J'en viens à la deuxième partie de la question, sur laquelle je suis plus à même de défendre une opinion forte, et qui concerne les conséquences pour notre langue d'un tel accord.
Soyons clair : pas plus que d'autres, je n'éprouve de plaisir à lire des revendications de brevets. Il est évident que la langue française ne saurait se réduire à ce type d'usage. Mais ce qui fait la modernité de l'usage de la langue française, c'est ce qui lui garantit un avenir au xxie siècle.
Quelle est la raison de l'angoisse et de la passion exprimées par un certain nombre d'entre nous ? Il ne s'agit pas de livrer une bataille, autour du brevet, au nom de tel lobby contre tel autre. Nous disons simplement que lorsqu'une langue, qui a bénéficié pendant longtemps d'un rayonnement international, cesse d'être la langue qui prévaut dans les domaines de la science et de l'économie, elle cessera progressivement d'être la langue usuelle - et c'est déjà le cas - dans les domaines des brevets, des transports, bref dans nombre des activités qui représentent la modernité et le xxie siècle.

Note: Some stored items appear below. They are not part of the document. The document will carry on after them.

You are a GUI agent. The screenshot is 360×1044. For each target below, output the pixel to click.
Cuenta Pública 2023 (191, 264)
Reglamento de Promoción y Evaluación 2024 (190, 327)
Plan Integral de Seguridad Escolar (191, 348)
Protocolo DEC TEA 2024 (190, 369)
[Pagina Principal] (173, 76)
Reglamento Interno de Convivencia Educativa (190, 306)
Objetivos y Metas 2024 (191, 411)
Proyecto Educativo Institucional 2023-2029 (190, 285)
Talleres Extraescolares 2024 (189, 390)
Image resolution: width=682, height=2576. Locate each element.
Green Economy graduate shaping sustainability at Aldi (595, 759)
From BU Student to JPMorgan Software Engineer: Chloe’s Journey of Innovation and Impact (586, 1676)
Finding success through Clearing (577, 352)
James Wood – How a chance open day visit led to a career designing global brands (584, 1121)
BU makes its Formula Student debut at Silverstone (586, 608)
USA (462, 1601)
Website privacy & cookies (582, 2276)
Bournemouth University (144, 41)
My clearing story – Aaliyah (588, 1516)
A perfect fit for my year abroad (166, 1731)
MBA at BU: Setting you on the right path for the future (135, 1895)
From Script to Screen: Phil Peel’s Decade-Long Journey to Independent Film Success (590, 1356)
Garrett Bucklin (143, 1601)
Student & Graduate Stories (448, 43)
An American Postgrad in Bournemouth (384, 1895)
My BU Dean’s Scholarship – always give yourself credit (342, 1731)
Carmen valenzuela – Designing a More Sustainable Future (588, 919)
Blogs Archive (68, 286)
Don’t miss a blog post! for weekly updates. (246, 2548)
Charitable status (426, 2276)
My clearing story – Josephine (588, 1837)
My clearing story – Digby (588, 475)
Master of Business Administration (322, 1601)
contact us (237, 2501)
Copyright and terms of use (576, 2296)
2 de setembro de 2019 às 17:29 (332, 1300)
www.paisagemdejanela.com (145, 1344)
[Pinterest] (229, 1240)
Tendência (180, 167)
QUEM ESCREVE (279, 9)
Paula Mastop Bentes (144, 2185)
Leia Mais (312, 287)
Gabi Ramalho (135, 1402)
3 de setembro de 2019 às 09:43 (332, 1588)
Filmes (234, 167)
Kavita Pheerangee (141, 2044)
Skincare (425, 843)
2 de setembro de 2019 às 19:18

Si nous ne prenons pas garde à l'évolution en cours, le français, comme de nombreuses autres langues, risque de se réduire à une forme de provincialisme, se bornant à être la langue que l'on parle dans l'intimité familiale et, je n'en doute pas, la langue du coeur. Il cessera, en revanche, d'être une langue internationale.
Je vais prendre un exemple, presque caricatural, afin d'illustrer mon propos.
Voilà quelques mois, je m'étais réjoui de la création de l'École d'économie de Paris, que je considérais comme une excellente initiative. Vous voyez que je peux faire preuve d'ouverture d'esprit ! J'avais cependant été quelque peu alerté par le fait que cette école se fasse également appeler Paris School of Economics. J'avais alors demandé à M. le secrétaire d'État chargé de la coopération et de la francophonie quelle action il envisageait pour éviter qu'une telle école, ayant vocation à enseigner une discipline aussi importante, et dont le nom, qui plus est, contient le mot « Paris », ne soit bientôt connue que sous la traduction anglaise de son nom. Sa réponse fut la suivante : « La discipline, même si l'on peut le déplorer, est très largement dominée par l'anglais, langue véhiculaire, désormais incontestée dans le domaine des sciences économiques. »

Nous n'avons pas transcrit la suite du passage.